16.11.11

A Felicidade

19 de Agosto - Quando, certa vez, perguntaram ao escritor Gonzalo Torrente Ballester o que pensava de determinado assunto, ele encarou o seu entrevistador e atirou: “E o que tem o senhor a ver com isso?”
Podemos falar sobre a Felicidade? Uns dirão: Felicidade, haverá tema mais infeliz? Dou-vos um único conselho: não vale a pena seguir conselhos. Os livros de auto-ajuda que estão por aí na moda são livros de anti-ajuda. O que eles fazem é transformar a felicidade em direito e, coisa pior, em dever. Conheço casos: gente que começou infeliz lendo um desses manuais e, no final da maratona, estava mais infeliz ainda.

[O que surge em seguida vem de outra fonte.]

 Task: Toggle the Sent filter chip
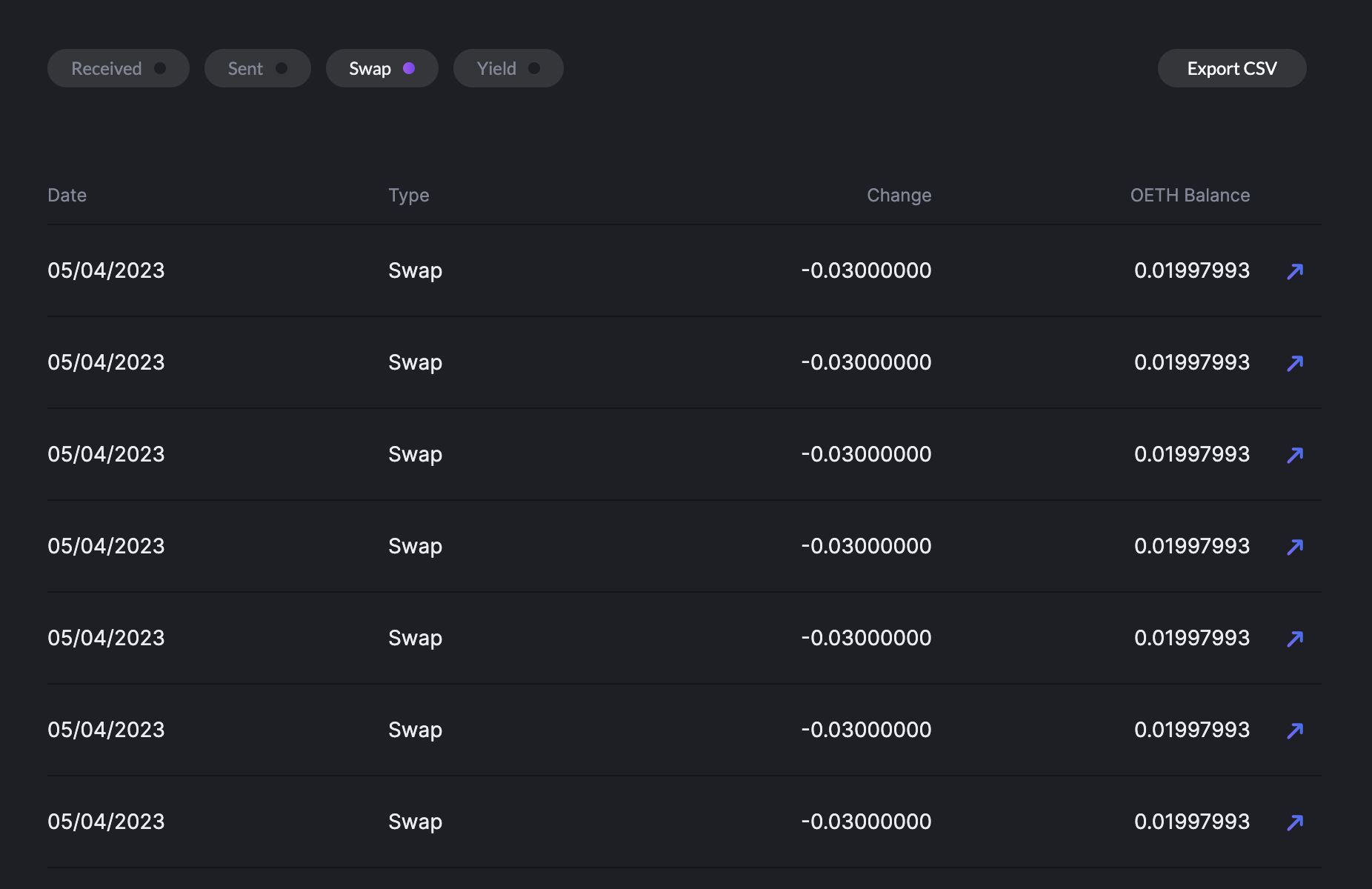coord(257,68)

Se isso acontece para os indivíduos, o cenário muda de figura para as nações. Infelizmente, para pior… Falar de um "país feliz" é tão absurdo como falar de um "gambozino". Os países não são pessoas. Mas os políticos tentam.
Leio regularmente que, por esse mundo fora, filósofos, psicólogos e economistas estudam medidas públicas destinadas a elevar a felicidade da população. Alguns especialistas, para medir a riqueza de um país, falam mesmo em "Felicidade Interna Bruta" como mais importante que "Produto Interno Bruto".
O "The New York Times" conta até que, nos Estados Unidos, o Censo de Boston começou a perguntar aos habitantes quão felizes eles se sentiam. Estão a ver: a ideia do poder político é reunir respostas, fazer gráficos rigorosos sobre os humores da população - e depois aplicar medidas para tornar o pessoal mais alegre. Sem ser através de químicos no ar ou na água.
É bom deixar já o aviso: nada disso funciona. E não funciona porque a felicidade não existe - no coletivo. Existem felicidades particulares, individuais, muitas vezes intransmissíveis, que não podem ser reduzidas a um denominador comum. Eu sou feliz quando toco harmónica. O meu vizinho é infeliz quando me ouve a tocar harmónica. Definitivamente, caso encerrado.
Afinal de contas, as pessoas não são números. São pessoas: distintas, irrepetíveis. Muitas vezes insondáveis e insolúveis. E aquilo que as torna felizes, ou infelizes, varia de caso para caso e, mais ainda, de momento para momento. De nada vale eu responder ao Censo que me sinto feliz hoje quando, ainda ontem, eu estava infeliz da vida.
Mas a felicidade não é apenas um conceito deslocado para pensarmos politicamente; ele pode ser sobretudo perigoso. A ideia 'utilitarista' de que o governo deve perseguir sempre 'a maior felicidade para o maior número', apesar do seu agradável apelo democrático, pode legitimar situações intrinsecamente desumanas ou imorais.
Se, por hipótese remota, uma comunidade se sente feliz perseguindo judeus, ou negros, ou mulheres, ou homossexuais, ou anões, que podem os "utilitaristas" responder a esse conjunto de preferências coletivas? Acreditar que a vida moral é uma mera questão quantitativa abrirá sempre portas para horrores mil.
O Estado quer "promover" a felicidade? Muito simples: basta que se retire das vidas individuais sem exercer sobre elas qualquer poder paternal, autoritário, totalitário.
Quando um Estado pergunta "quão feliz você se sente?", só é possível responder a isso com uma nova pergunta: "E o que você tem a ver com o assunto?"